This is the latest firmly held position of the first-term moderate. His resistance to changing Senate filibuster rules, and to supporting a $3.5 billion spending bill are enraged progressives. Sinema, Manchin, and both of them helped to pass the Democrats' budget earlier in the month, setting up that massive spending bill. However, both men are opposed to a social spending package which ultimately reaches its $3.5 trillion top-line mark.
Sinema specifically opposes this spending goal which was created by Senator Budget Chair Bernie Sanders (I-Vt.). To pass a reconciliation spending bill that is filibusterproof, Senate Democrats must have all 50 members, Sinema and Manchin.
Speaker Nancy Pelosi stated Sunday that her members are still pushing a bill which costs $3.5 trillion. However, they plan to finance it with tax enforcement and tax increases for the wealthy and corporations. Pelosi's moderates have been declining to support the Senate-passed budget, unless Pelosi brings Sinemas Senate-passed bipartisan Infrastructure bill up for a vote at the House floor.
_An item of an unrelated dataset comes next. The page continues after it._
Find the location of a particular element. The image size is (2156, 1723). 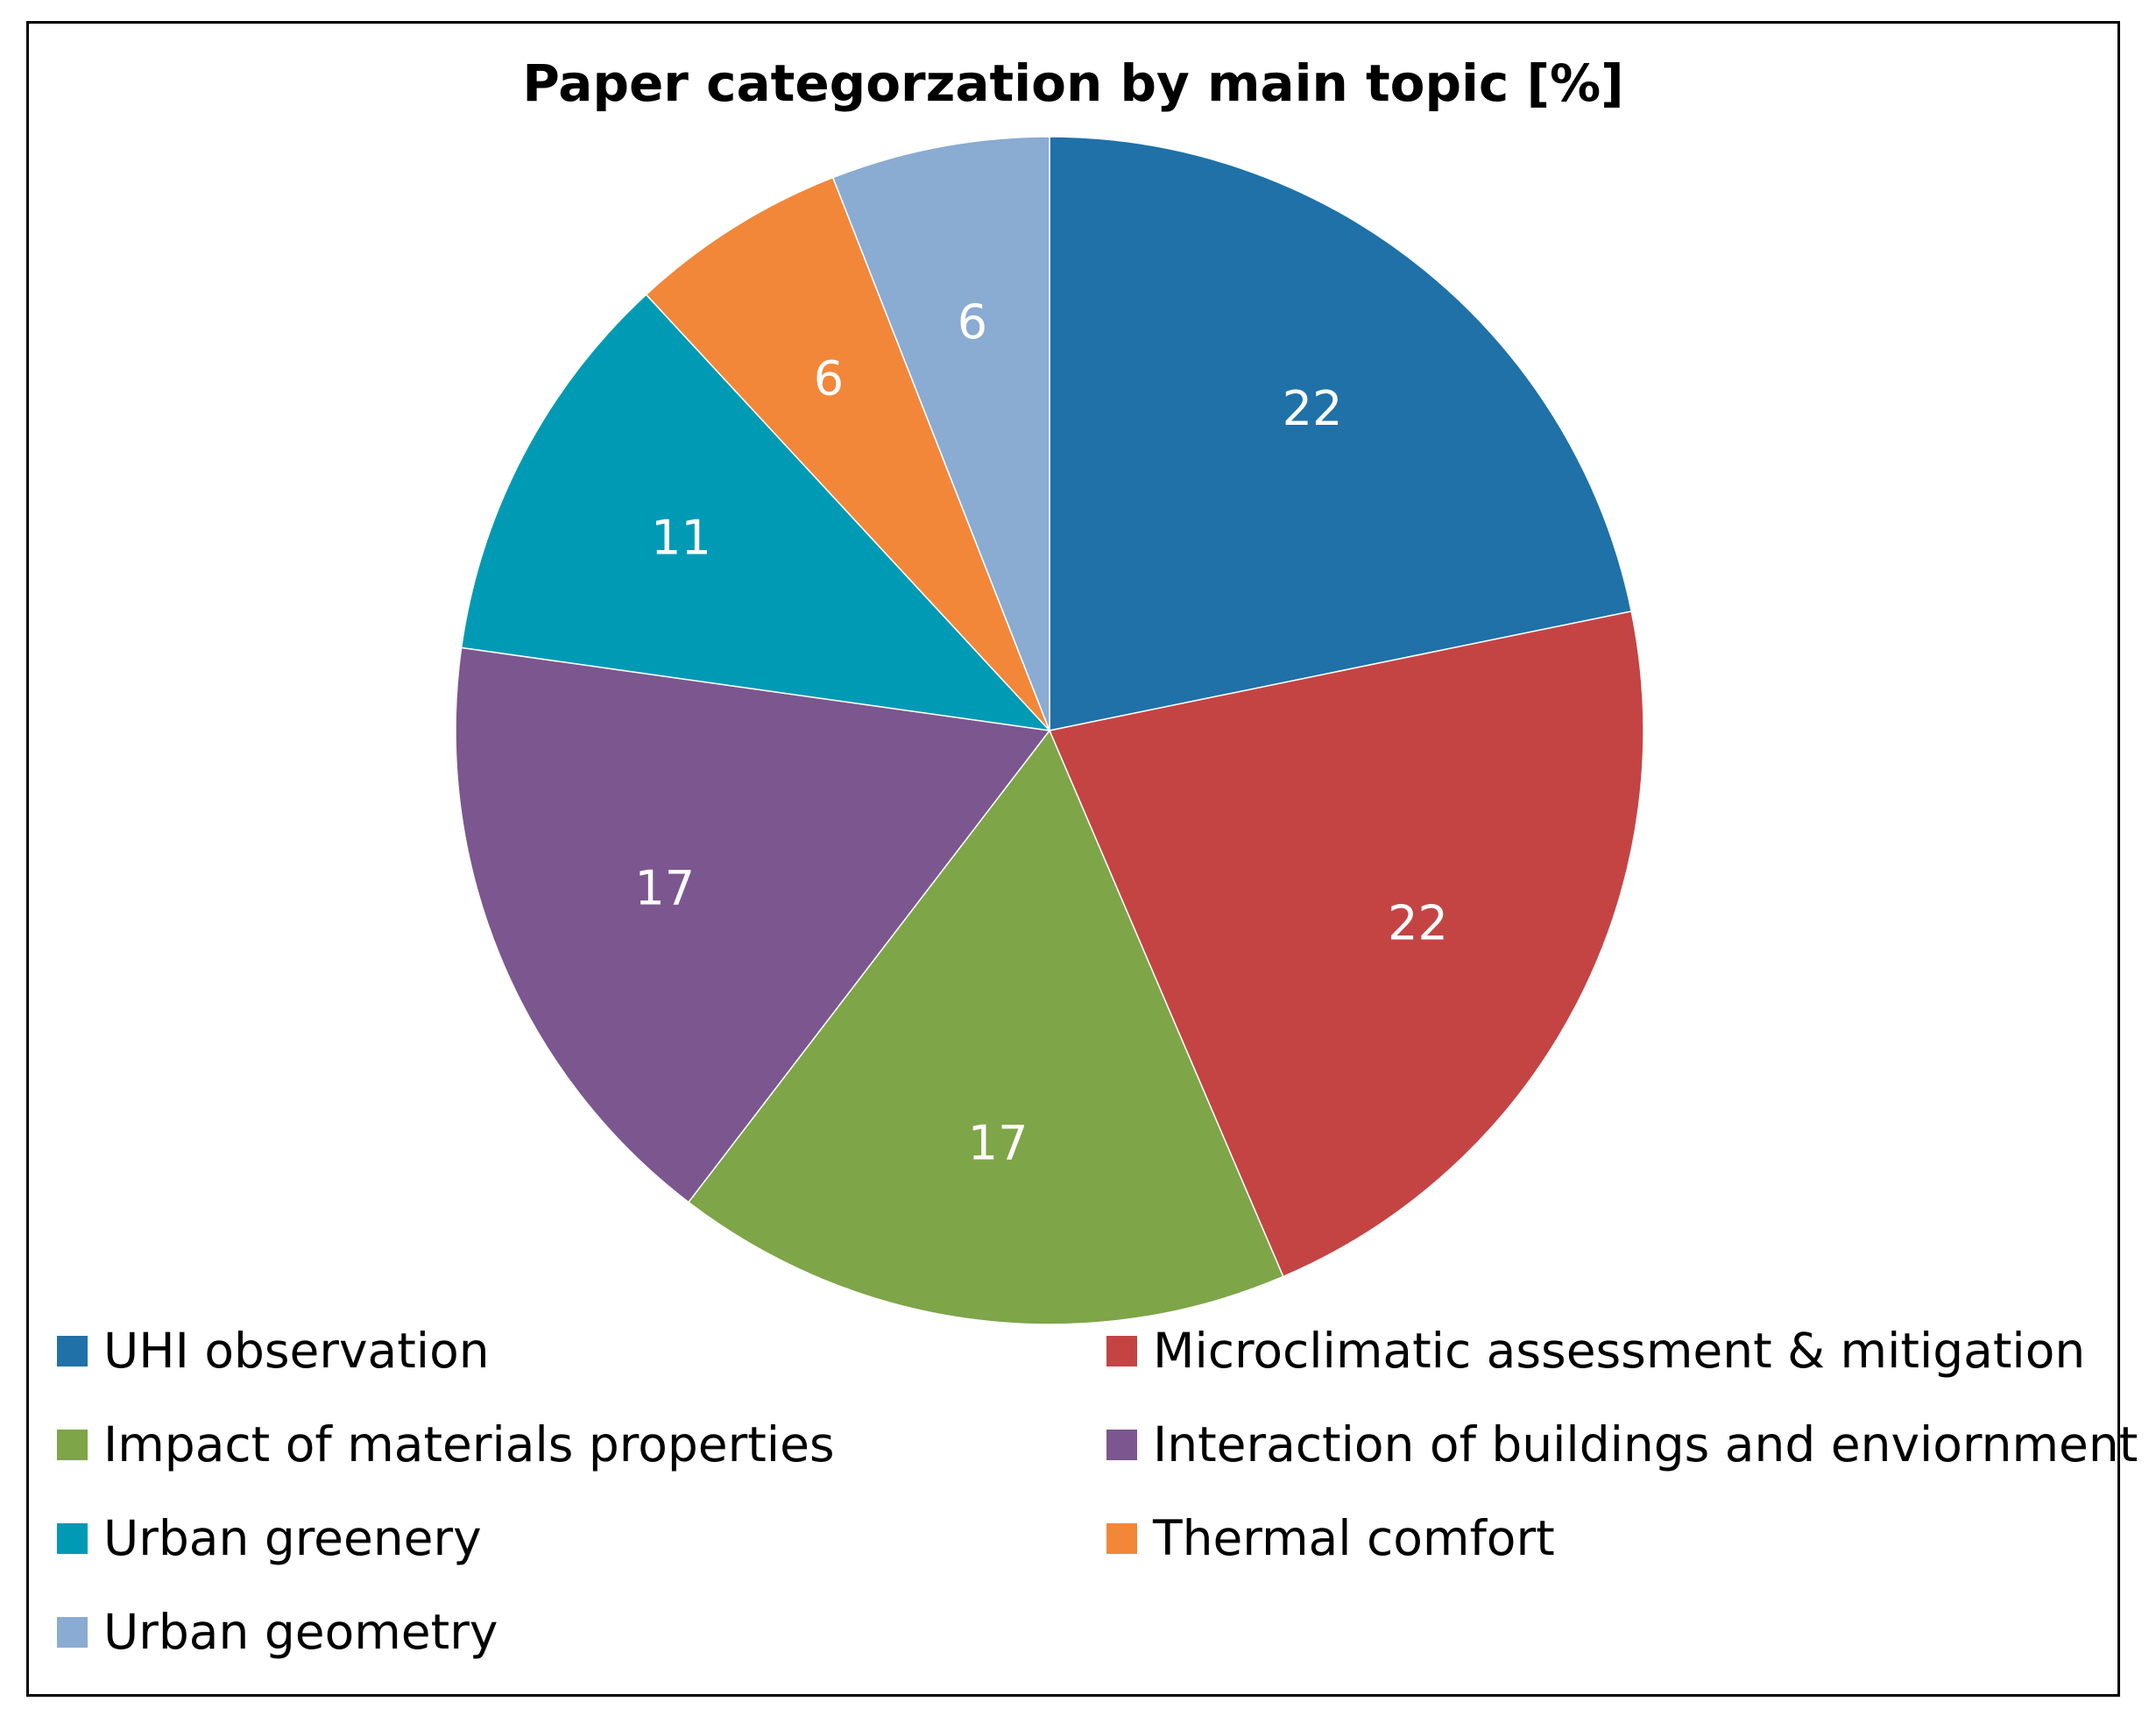

legend-item-uhi-observation: UHI observation is located at coordinates (274, 1350).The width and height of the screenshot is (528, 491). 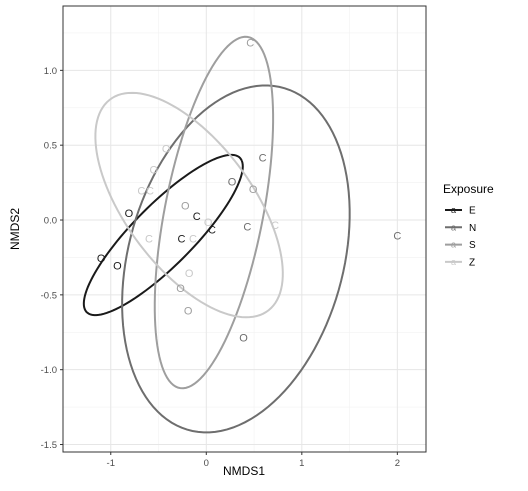 I want to click on legend-key-glyph-E: a, so click(x=454, y=210). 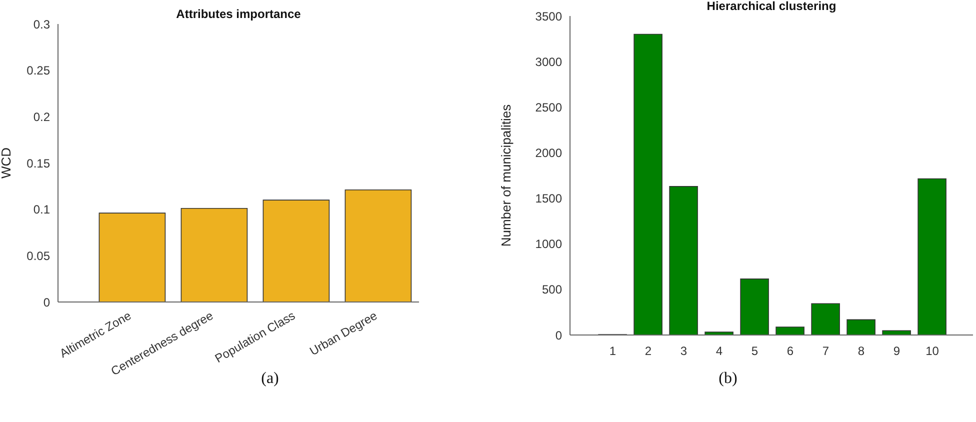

Manchin, in a statement made shortly after Sinema’s, urged Pelosi to urge House leaders and House leaders to take immediate action on the $550billion bipartisan infrastructure bill. He said that he would rather wait for the Senate's massive spending bill to pass than to push Pelosi to get involved.
It would send a terrible message for the American people to hold this bipartisan bill hostage. Manchin stated that he urged his colleagues in the House "to move quickly to get this once-in-a-generation legislation to the President's desk for him to sign."